* begin GIVEN ENTRIES *

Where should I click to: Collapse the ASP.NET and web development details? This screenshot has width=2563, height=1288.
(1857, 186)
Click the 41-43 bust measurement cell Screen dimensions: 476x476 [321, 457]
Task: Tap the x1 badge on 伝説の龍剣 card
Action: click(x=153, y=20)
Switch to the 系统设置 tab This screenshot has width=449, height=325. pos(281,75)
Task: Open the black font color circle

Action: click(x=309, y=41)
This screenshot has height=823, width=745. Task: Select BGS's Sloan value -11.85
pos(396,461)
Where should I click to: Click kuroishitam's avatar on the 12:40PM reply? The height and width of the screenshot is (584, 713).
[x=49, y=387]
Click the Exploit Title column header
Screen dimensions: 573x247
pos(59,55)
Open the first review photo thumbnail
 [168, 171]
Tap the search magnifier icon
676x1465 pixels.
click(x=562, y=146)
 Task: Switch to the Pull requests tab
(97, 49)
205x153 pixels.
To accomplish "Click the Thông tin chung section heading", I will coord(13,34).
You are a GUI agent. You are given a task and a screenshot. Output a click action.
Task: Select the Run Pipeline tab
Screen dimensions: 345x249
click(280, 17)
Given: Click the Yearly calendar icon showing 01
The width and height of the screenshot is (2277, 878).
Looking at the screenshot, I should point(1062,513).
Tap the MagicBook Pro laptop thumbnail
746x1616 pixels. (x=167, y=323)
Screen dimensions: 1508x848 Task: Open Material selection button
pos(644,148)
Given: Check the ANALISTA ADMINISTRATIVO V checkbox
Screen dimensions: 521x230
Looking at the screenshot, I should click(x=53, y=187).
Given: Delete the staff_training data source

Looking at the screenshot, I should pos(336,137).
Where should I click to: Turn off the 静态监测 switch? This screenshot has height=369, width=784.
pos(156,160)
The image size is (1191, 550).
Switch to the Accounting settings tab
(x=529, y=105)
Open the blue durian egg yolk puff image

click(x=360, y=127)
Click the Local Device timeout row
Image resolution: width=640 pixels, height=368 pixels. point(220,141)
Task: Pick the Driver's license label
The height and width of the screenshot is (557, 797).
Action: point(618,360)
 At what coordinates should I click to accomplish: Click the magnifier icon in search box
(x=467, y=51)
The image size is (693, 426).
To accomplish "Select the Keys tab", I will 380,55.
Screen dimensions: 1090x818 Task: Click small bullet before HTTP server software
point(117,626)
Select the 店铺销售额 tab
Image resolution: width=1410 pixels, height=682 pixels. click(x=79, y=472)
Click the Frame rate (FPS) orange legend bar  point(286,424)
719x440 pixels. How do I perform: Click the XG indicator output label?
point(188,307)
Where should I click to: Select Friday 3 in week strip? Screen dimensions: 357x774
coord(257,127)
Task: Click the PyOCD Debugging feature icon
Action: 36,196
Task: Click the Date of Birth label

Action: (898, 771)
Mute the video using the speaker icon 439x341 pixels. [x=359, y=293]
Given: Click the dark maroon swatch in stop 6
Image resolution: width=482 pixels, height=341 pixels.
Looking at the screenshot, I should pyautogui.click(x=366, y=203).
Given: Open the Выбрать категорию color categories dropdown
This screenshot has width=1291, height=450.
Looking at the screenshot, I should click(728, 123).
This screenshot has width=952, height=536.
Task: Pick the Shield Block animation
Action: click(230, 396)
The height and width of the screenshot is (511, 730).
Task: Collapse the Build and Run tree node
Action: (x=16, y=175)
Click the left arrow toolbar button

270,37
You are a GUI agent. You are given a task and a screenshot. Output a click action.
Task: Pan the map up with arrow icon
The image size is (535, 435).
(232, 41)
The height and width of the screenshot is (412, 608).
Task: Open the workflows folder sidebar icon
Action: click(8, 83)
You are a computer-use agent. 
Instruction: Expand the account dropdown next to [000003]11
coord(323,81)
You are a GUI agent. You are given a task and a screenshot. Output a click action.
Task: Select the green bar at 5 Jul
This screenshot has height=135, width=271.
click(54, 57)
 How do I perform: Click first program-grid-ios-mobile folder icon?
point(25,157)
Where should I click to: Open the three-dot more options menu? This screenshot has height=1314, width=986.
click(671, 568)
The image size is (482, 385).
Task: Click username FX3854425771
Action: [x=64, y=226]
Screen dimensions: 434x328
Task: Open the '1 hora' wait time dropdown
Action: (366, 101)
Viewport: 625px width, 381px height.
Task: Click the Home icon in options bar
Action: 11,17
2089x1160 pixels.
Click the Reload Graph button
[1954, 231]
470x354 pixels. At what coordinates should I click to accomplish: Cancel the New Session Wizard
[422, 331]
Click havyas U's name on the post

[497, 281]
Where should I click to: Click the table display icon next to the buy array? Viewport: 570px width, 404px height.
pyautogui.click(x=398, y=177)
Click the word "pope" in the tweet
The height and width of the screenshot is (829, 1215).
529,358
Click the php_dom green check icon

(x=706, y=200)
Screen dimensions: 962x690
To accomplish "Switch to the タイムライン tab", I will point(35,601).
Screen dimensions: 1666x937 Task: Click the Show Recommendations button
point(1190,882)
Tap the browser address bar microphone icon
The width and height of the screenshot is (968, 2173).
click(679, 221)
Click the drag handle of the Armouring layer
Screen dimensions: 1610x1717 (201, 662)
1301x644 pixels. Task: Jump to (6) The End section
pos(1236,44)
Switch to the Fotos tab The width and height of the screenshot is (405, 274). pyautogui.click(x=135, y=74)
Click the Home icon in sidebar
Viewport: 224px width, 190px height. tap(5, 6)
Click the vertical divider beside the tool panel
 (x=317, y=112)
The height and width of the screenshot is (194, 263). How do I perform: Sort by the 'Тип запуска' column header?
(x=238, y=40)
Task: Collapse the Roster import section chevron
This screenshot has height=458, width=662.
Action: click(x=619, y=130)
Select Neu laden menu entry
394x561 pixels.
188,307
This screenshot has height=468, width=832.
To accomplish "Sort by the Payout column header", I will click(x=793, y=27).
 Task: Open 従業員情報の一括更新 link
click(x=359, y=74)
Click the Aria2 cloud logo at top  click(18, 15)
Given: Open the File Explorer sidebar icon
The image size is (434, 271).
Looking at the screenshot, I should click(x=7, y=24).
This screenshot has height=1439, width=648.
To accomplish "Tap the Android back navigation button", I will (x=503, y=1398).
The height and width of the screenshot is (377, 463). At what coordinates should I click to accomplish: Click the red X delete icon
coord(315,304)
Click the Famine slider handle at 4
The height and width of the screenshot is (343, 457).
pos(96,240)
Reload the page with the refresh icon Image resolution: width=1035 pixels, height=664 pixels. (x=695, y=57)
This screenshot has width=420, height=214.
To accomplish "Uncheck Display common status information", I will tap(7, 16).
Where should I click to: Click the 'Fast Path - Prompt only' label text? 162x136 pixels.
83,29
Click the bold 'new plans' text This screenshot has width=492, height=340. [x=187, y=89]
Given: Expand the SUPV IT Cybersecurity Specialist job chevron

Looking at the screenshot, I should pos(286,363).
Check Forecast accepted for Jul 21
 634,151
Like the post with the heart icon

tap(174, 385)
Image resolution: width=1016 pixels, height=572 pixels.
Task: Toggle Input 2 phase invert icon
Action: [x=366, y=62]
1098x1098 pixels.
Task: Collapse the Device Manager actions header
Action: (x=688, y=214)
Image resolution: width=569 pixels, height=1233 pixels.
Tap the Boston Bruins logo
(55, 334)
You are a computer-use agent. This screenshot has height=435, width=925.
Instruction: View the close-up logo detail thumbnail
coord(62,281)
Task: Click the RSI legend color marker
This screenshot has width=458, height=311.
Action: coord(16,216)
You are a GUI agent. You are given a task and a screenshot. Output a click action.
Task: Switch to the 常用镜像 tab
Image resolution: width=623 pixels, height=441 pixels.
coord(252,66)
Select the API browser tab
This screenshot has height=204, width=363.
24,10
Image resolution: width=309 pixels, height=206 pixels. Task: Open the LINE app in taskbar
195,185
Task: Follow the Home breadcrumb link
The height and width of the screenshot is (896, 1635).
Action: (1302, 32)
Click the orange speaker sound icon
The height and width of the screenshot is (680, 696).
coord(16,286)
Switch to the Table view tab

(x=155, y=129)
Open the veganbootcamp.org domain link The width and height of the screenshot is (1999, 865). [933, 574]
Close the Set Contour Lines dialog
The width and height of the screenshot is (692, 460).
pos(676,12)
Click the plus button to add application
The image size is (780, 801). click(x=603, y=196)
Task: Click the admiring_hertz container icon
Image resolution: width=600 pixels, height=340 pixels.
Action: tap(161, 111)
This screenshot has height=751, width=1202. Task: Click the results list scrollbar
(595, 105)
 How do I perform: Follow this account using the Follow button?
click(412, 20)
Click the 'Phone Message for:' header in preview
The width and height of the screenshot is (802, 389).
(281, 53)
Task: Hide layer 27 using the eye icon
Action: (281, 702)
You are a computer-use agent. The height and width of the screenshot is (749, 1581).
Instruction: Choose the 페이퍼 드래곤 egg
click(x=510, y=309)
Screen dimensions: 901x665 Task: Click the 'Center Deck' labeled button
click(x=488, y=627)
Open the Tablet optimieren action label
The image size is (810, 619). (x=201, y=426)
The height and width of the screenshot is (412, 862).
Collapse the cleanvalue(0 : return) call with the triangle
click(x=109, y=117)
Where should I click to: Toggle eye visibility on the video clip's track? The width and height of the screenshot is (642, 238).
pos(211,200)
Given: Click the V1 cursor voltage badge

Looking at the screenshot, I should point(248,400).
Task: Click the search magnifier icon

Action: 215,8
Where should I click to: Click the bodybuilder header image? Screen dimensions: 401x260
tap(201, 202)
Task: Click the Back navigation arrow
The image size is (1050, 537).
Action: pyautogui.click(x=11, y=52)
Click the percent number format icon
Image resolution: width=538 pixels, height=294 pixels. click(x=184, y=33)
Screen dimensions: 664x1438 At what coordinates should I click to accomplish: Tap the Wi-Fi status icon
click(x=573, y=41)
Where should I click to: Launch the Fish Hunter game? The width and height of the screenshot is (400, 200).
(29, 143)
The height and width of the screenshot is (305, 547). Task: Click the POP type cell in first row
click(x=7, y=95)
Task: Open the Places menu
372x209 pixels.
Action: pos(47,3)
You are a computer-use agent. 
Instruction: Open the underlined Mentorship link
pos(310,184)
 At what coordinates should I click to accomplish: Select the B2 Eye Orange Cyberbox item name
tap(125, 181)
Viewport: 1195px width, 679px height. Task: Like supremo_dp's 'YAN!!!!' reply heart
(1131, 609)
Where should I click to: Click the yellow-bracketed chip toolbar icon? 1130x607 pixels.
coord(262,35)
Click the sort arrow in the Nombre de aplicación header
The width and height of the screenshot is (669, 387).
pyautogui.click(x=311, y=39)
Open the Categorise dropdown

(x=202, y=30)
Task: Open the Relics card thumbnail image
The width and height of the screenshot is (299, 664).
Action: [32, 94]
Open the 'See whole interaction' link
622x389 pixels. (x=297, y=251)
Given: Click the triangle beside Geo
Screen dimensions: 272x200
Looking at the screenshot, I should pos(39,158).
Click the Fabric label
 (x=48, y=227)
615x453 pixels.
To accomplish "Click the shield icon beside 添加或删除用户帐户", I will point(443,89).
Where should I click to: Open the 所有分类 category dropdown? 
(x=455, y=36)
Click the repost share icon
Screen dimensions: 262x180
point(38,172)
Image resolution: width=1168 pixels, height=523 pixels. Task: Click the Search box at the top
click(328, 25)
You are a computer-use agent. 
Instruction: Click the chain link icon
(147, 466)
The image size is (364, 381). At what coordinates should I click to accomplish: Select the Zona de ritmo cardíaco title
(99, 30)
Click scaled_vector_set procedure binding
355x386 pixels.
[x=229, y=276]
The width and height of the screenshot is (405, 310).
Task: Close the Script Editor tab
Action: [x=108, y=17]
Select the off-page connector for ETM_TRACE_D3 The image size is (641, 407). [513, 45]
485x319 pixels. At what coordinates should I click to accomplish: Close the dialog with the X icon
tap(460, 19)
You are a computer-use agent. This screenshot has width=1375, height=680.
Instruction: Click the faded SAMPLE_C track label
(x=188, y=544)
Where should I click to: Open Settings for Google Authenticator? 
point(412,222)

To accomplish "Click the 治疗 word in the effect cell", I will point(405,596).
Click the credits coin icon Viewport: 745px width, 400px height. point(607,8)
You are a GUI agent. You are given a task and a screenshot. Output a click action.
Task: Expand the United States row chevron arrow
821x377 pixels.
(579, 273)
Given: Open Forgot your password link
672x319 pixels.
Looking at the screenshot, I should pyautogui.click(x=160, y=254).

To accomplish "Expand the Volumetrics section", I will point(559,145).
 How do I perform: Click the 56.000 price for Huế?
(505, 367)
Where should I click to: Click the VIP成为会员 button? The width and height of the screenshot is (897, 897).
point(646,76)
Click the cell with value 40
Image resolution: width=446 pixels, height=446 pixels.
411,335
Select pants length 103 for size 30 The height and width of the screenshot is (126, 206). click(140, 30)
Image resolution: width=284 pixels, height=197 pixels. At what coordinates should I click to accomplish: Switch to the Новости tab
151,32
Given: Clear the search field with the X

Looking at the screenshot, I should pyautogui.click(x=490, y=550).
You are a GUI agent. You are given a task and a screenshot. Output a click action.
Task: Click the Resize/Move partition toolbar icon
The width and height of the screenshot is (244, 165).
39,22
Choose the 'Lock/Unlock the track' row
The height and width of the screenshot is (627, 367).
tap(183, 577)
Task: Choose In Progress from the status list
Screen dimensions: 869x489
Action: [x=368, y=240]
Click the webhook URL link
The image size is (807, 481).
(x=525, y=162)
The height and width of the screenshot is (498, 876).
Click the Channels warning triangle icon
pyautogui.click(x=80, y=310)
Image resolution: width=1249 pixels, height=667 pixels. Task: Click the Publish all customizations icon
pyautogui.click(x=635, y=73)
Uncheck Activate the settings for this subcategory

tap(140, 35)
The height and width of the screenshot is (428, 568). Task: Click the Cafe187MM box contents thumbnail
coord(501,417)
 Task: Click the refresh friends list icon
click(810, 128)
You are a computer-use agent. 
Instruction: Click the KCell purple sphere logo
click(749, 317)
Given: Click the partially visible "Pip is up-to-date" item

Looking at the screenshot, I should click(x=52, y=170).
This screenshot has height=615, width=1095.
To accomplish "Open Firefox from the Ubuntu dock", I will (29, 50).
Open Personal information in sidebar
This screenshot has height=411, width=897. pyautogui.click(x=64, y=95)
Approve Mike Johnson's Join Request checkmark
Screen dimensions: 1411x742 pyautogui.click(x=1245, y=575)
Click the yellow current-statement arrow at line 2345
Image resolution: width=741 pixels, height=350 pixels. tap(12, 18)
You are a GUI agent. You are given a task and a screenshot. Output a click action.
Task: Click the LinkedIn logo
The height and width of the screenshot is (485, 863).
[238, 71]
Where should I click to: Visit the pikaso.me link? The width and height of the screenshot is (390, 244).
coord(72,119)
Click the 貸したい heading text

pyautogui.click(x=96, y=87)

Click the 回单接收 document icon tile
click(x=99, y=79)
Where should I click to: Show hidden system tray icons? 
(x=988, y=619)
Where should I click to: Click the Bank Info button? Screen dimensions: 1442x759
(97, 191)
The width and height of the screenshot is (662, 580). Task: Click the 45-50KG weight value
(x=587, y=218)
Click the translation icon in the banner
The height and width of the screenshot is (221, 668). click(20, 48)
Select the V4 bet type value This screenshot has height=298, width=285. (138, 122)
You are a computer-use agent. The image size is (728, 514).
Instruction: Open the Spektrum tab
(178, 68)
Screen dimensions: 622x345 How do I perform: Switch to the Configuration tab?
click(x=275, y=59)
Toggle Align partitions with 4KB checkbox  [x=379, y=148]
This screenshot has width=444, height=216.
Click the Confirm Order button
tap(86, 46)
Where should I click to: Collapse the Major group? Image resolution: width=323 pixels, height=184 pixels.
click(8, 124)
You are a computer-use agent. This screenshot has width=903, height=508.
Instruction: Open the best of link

* end GIVEN ENTRIES *

Render every line from the beginning of the rows above through the line that contains "Action: click(x=153, y=20)" as a Markdown table with the columns Index and Line. Number each line and leave out any blank lines.

** OUTPUT **
| Index | Line |
|---|---|
| 1 | Where should I click to: Collapse the ASP.NET and web development details? This screenshot has width=2563, height=1288. |
| 2 | (1857, 186) |
| 3 | Click the 41-43 bust measurement cell Screen dimensions: 476x476 [321, 457] |
| 4 | Task: Tap the x1 badge on 伝説の龍剣 card |
| 5 | Action: click(x=153, y=20) |